┌────────
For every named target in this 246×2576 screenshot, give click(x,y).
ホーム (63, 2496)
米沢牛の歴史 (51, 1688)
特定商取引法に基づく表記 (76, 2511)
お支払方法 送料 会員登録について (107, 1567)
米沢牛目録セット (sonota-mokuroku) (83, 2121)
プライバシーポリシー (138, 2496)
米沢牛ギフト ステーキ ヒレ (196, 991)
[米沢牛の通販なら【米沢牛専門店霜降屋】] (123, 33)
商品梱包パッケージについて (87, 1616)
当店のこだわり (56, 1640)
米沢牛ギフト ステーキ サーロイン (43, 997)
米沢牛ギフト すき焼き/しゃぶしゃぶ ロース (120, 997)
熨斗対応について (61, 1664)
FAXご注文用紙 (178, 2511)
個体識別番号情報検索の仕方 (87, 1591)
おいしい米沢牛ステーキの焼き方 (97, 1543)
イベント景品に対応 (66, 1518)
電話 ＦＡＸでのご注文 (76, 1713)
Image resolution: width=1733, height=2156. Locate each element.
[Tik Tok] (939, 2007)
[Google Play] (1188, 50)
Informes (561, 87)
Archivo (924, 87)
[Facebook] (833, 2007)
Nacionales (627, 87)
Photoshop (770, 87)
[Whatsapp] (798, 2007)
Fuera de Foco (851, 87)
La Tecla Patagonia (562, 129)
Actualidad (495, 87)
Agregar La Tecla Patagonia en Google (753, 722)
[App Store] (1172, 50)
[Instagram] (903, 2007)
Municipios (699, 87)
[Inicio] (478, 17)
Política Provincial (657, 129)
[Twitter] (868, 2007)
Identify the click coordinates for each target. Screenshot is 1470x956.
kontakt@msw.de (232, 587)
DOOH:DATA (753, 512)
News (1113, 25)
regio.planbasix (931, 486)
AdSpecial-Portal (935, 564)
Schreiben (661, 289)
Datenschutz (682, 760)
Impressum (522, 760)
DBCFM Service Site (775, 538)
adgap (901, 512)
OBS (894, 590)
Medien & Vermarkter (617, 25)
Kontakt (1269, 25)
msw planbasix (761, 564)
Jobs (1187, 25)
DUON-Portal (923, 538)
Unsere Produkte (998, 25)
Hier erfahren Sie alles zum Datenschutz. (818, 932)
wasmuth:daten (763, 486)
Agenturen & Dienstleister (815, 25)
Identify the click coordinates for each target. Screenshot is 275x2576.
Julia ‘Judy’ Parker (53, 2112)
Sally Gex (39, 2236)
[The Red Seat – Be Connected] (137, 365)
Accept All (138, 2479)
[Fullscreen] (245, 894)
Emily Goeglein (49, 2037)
└────────
▶ [TASK DIRECTIONS]
Starting at the first line of the data above, retype each line exactly until you reach the line containing "DUON-Portal (923, 538)", and include that line too.

▶ [WORKED SOLUTION]
For every named target in this 246×2576 screenshot, give click(x,y).
ホーム (63, 2496)
米沢牛の歴史 (51, 1688)
特定商取引法に基づく表記 (76, 2511)
お支払方法 送料 会員登録について (107, 1567)
米沢牛目録セット (sonota-mokuroku) (83, 2121)
プライバシーポリシー (138, 2496)
米沢牛ギフト ステーキ ヒレ (196, 991)
[米沢牛の通販なら【米沢牛専門店霜降屋】] (123, 33)
商品梱包パッケージについて (87, 1616)
当店のこだわり (56, 1640)
米沢牛ギフト ステーキ サーロイン (43, 997)
米沢牛ギフト すき焼き/しゃぶしゃぶ ロース (120, 997)
熨斗対応について (61, 1664)
FAXご注文用紙 (178, 2511)
個体識別番号情報検索の仕方 (87, 1591)
おいしい米沢牛ステーキの焼き方 (97, 1543)
イベント景品に対応 (66, 1518)
電話 ＦＡＸでのご注文 (76, 1713)
Image resolution: width=1733, height=2156. Locate each element.
[Tik Tok] (939, 2007)
[Google Play] (1188, 50)
Informes (561, 87)
Archivo (924, 87)
[Facebook] (833, 2007)
Nacionales (627, 87)
Photoshop (770, 87)
[Whatsapp] (798, 2007)
Fuera de Foco (851, 87)
La Tecla Patagonia (562, 129)
Actualidad (495, 87)
Agregar La Tecla Patagonia en Google (753, 722)
[App Store] (1172, 50)
[Instagram] (903, 2007)
Municipios (699, 87)
[Inicio] (478, 17)
Política Provincial (657, 129)
[Twitter] (868, 2007)
Identify the click coordinates for each target. Screenshot is 1470x956.
kontakt@msw.de (232, 587)
DOOH:DATA (753, 512)
News (1113, 25)
regio.planbasix (931, 486)
AdSpecial-Portal (935, 564)
Schreiben (661, 289)
Datenschutz (682, 760)
Impressum (522, 760)
DBCFM Service Site (775, 538)
adgap (901, 512)
OBS (894, 590)
Medien & Vermarkter (617, 25)
Kontakt (1269, 25)
msw planbasix (761, 564)
Jobs (1187, 25)
DUON-Portal (923, 538)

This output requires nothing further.